2009 Question 1 A

Why do we not include the 4% expected return on the portfolio after tax when we are trying to find the required return? I would think this would be included in income and reduce her net spending needs…

boston21, There are two separate returns here but not additive: --Q1A asks for the “required return” of Tracys’ portfolio in order to meet their objectives. (their goal for the portfolio) --Exhibit 1 shows Tracys’ portfolio’s current “expected” after-tax return of 4%. (how the portfolio performs now) It is just like Mr. ABC wants to make $100K this year, but his annual wage is only $50K. His goal would still be $100K, not $150K.

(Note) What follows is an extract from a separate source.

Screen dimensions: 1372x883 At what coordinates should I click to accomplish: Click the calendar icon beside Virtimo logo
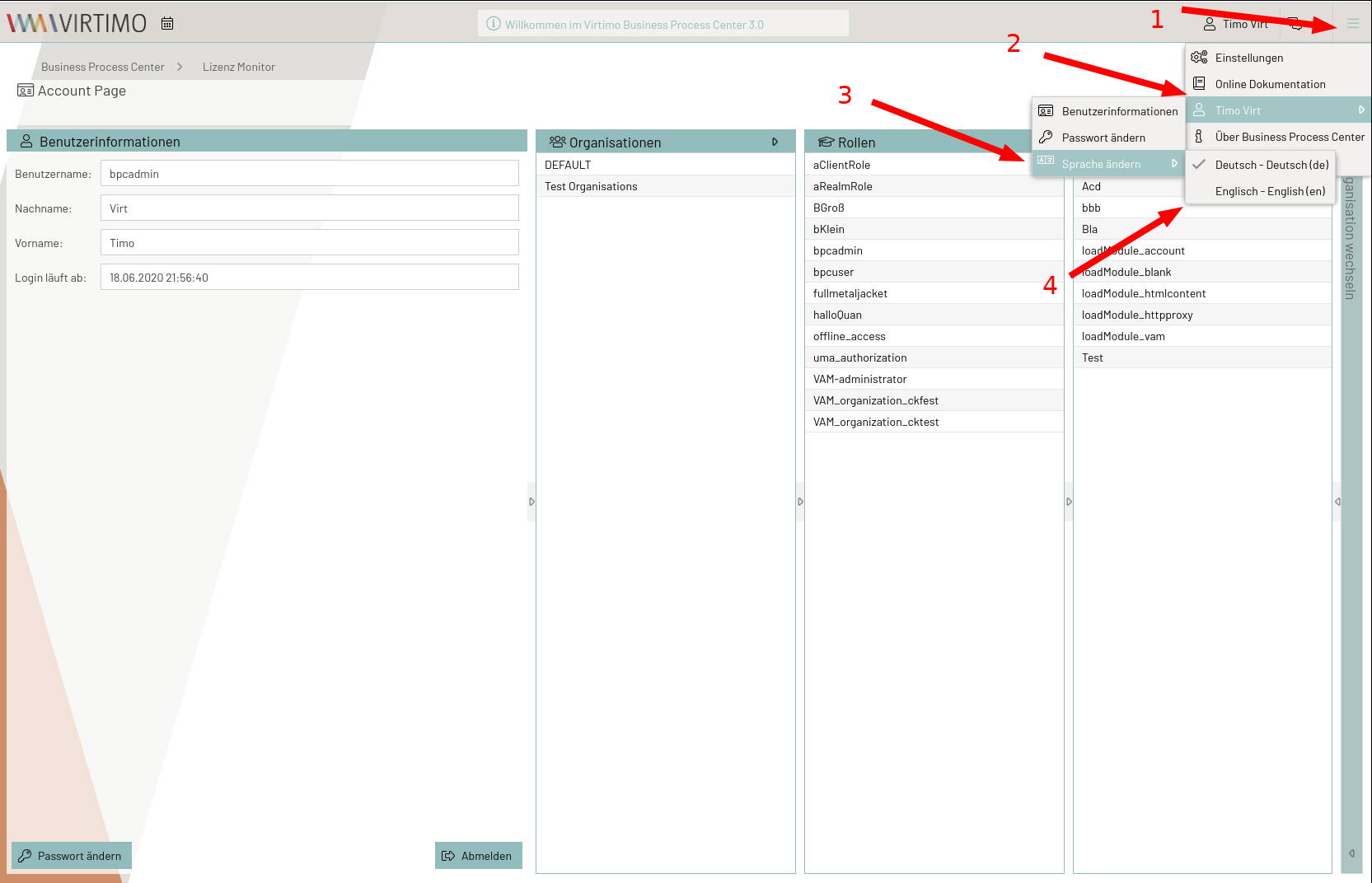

This is what I was thinking. If you see 2006 IPS, they have included 8.5% to Serra’s portfolio.

cfaboston28 Wrote: ------------------------------------------------------- > This is what I was thinking. If you see 2006 IPS, > they have included 8.5% to Serra’s portfolio. 2006 IPS is a different situation. Serra plans to retire 12 months later. Part A asks you to calc the required return in the 1st yr. of retirement. In other to calc that, you need to know his portfolio value 12 months later as the beginning porfolio value. 8.5% expected return is used to get to the beginning porfolio (his asset base), not added to his required return starting retirement.